*** Opening Passage shown ***

Staff members are also required to minimise physical interactions with others at all times.
Moreover, delivery personnel have to wear masks at all times and reduce their contact with their customers and colleagues. Strict hygiene and safe-distancing measures should be observed at all times, especially for on-site installation such as furniture assembly.
The number of workers involved should be kept to a minimum, it said.
MTI also clarified that servicing air-conditioners for residential units is not considered an essential activity and should not be carried out during this month-long period.
Companies that need to carry out emergency repairs will have to apply for an exemption on https://covid.gobusiness.gov.sg and can only do so after their application is approved.
WHAT SHOPPERS SAY
Retailers making e-commerce possible is a relief for Ms Winnie Tay, 25, who told TODAY that she has switched to buying things online instead of visiting physical retail stores “whenever possible” since the outbreak of Covid-19 in late January.
The university undergraduate has been logging onto websites to get skincare products, baking equipment and even health supplements.

*** Closing Passage shown ***

● Required work
Answer these from the passage on retail and delivery rules:
(a) What must delivery personnel wear at all times?
(b) Which service for residential units did MTI say is not an essential activity?
(c) What three kinds of items has the university undergraduate been buying online?

*** Opening Data records ***

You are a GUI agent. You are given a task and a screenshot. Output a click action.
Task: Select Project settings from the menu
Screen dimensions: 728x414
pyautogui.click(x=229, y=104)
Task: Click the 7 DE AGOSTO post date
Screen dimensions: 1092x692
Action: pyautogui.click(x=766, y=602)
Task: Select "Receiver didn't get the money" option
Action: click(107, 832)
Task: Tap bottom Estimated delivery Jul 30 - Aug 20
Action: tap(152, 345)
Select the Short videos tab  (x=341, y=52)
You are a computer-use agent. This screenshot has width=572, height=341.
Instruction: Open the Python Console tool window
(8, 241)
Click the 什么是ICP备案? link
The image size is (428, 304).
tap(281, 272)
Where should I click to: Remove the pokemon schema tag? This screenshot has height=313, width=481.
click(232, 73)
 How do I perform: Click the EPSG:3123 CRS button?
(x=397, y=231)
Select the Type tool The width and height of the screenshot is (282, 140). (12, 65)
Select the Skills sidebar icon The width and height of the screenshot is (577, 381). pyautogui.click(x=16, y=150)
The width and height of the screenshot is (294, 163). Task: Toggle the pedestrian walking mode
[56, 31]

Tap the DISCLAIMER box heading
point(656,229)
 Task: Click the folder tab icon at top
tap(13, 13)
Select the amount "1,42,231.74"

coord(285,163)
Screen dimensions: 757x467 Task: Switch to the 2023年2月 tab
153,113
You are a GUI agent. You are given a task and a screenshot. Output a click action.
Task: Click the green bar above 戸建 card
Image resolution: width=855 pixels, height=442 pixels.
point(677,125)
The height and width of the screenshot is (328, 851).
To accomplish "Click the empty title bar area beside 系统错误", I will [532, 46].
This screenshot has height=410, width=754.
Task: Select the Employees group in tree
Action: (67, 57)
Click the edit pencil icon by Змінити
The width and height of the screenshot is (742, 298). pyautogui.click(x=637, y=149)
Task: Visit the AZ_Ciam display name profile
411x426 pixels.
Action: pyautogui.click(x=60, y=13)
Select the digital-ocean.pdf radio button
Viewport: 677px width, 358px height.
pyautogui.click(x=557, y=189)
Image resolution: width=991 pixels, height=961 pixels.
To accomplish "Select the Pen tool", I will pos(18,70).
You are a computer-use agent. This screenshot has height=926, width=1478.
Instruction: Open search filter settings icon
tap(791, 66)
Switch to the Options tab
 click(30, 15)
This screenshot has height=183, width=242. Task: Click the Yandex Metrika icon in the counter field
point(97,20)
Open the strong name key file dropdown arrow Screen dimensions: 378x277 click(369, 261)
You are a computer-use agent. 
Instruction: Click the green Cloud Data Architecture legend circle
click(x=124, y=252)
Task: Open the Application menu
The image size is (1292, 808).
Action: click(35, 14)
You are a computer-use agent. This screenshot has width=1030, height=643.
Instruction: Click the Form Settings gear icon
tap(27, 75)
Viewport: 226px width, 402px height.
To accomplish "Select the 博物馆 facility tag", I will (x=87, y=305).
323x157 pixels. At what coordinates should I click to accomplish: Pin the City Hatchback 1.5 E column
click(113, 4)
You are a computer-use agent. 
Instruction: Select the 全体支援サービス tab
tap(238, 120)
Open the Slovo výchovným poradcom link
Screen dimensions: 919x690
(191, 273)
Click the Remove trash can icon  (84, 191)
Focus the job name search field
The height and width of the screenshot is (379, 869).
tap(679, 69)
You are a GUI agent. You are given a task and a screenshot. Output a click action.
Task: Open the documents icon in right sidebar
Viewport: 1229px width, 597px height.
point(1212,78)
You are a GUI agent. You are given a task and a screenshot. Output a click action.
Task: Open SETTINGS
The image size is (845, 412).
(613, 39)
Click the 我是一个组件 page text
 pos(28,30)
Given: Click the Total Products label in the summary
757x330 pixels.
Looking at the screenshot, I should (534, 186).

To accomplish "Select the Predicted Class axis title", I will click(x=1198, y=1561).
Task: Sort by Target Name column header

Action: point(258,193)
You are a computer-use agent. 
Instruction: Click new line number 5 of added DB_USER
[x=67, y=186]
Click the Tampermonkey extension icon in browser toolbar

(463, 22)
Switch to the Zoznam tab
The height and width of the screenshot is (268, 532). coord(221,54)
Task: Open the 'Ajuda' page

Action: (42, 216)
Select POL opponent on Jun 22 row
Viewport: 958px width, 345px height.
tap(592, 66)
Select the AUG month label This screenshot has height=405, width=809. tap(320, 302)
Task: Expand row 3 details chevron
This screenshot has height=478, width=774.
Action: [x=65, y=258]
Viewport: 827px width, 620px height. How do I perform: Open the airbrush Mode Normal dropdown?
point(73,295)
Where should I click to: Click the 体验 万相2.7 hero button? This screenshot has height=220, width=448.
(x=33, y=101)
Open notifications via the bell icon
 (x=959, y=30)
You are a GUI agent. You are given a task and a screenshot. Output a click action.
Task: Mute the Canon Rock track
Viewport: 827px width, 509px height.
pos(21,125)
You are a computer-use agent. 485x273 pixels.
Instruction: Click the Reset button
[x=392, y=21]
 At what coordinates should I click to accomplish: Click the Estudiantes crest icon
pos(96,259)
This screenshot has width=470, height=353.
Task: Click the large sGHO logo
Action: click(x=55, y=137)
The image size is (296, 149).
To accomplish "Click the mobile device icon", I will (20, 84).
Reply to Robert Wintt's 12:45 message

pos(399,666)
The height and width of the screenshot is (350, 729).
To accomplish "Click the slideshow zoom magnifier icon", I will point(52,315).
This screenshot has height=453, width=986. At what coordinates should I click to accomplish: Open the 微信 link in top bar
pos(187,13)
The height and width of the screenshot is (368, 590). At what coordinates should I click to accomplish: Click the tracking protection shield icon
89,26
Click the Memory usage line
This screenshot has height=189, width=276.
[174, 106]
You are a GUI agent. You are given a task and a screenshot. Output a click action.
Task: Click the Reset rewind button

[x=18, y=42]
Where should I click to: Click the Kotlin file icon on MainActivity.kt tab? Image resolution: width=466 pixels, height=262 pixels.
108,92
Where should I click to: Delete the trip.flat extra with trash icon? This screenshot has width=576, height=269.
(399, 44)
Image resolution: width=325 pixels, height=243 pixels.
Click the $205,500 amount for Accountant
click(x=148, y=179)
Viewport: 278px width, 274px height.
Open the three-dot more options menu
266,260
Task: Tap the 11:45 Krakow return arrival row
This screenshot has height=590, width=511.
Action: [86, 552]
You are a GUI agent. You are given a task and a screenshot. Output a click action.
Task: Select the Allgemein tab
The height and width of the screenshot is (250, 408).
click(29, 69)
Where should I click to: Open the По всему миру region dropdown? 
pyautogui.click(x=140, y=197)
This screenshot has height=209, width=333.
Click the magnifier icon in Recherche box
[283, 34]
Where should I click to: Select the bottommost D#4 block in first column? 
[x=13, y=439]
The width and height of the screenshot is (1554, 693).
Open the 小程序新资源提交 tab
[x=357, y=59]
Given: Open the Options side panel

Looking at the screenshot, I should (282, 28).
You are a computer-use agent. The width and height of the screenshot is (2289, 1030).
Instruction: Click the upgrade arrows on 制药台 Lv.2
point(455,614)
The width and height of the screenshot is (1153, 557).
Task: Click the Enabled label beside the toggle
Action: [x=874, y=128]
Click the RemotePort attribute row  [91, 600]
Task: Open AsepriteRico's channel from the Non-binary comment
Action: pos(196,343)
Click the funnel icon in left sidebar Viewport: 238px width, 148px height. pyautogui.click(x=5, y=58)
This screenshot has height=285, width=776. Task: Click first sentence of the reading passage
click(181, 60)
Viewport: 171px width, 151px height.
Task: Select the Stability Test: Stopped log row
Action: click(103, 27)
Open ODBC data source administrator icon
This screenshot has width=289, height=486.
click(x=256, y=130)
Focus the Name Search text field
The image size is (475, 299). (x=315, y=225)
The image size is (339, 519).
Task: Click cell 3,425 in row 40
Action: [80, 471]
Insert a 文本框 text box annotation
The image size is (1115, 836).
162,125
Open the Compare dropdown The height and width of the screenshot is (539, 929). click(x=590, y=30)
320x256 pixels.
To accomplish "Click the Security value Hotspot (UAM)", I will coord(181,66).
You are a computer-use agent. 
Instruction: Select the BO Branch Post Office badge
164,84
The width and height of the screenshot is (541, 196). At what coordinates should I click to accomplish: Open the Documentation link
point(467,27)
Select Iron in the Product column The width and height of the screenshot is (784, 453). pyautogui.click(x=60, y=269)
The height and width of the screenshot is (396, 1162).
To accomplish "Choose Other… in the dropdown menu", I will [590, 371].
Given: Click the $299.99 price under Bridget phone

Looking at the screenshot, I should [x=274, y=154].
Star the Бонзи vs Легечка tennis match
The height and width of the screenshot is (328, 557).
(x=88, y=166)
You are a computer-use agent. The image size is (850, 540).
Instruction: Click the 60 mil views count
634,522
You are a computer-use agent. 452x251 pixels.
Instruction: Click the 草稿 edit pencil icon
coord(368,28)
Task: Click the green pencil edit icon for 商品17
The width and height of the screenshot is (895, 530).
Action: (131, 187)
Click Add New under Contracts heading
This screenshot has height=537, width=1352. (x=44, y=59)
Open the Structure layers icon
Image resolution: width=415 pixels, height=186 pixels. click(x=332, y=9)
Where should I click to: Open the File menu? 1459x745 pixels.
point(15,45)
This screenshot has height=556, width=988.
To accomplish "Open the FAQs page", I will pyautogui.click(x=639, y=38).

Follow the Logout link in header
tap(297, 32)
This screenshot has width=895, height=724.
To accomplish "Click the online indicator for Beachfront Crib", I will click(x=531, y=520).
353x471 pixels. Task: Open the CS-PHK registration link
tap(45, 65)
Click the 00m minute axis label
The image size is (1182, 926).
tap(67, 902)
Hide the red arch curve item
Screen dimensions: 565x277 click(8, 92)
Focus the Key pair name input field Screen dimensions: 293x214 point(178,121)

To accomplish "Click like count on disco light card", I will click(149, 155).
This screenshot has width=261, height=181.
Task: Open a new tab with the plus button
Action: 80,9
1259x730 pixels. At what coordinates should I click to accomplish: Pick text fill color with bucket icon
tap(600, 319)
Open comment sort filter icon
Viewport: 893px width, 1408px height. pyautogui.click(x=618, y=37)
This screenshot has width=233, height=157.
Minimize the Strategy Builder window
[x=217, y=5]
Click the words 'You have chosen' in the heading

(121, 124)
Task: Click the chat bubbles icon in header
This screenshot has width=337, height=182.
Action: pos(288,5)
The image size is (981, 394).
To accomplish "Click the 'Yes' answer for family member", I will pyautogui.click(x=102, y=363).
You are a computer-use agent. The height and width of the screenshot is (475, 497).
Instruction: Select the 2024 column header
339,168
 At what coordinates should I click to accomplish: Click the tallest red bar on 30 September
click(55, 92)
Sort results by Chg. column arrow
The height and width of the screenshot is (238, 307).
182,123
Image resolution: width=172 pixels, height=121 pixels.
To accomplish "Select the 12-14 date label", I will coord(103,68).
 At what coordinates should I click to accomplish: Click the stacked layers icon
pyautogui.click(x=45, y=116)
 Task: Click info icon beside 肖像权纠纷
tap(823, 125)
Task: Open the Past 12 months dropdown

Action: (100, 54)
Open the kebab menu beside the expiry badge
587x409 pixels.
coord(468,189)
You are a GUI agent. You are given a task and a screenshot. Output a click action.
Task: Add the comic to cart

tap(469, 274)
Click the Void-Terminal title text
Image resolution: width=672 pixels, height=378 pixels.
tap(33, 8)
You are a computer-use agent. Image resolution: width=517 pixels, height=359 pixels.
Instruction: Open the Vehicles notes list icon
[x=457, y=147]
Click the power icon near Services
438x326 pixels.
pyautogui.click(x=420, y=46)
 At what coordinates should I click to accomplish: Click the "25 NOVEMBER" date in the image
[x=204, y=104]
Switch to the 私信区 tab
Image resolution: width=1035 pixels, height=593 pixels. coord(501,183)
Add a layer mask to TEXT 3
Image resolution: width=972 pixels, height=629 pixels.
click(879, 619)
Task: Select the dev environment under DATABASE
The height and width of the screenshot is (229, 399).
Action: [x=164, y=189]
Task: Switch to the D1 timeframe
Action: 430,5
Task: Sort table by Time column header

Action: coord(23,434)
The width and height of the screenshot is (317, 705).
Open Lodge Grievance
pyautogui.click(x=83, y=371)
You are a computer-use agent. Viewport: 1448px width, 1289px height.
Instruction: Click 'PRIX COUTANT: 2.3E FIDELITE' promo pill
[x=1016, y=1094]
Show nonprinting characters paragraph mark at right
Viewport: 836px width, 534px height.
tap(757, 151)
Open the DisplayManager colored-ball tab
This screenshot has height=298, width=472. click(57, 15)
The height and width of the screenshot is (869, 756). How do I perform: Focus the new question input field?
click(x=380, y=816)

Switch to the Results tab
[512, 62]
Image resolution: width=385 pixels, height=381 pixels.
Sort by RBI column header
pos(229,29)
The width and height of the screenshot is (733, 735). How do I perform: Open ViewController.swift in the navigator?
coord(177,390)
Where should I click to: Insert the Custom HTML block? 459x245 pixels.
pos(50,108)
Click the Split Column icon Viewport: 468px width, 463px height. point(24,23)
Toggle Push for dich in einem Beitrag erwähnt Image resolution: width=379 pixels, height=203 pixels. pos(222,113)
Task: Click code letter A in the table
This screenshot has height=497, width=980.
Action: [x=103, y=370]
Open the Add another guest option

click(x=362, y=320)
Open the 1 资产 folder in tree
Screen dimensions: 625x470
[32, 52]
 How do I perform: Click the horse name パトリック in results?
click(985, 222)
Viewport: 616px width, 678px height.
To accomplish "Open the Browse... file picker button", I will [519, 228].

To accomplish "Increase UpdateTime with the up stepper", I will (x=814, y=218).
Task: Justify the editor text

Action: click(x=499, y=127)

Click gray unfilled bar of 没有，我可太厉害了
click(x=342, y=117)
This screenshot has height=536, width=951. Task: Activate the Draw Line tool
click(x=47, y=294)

*** Closing Data records ***

● Response for this exercise
(a) Masks.
(b) Servicing air-conditioners.
(c) Skincare products, baking equipment and health supplements.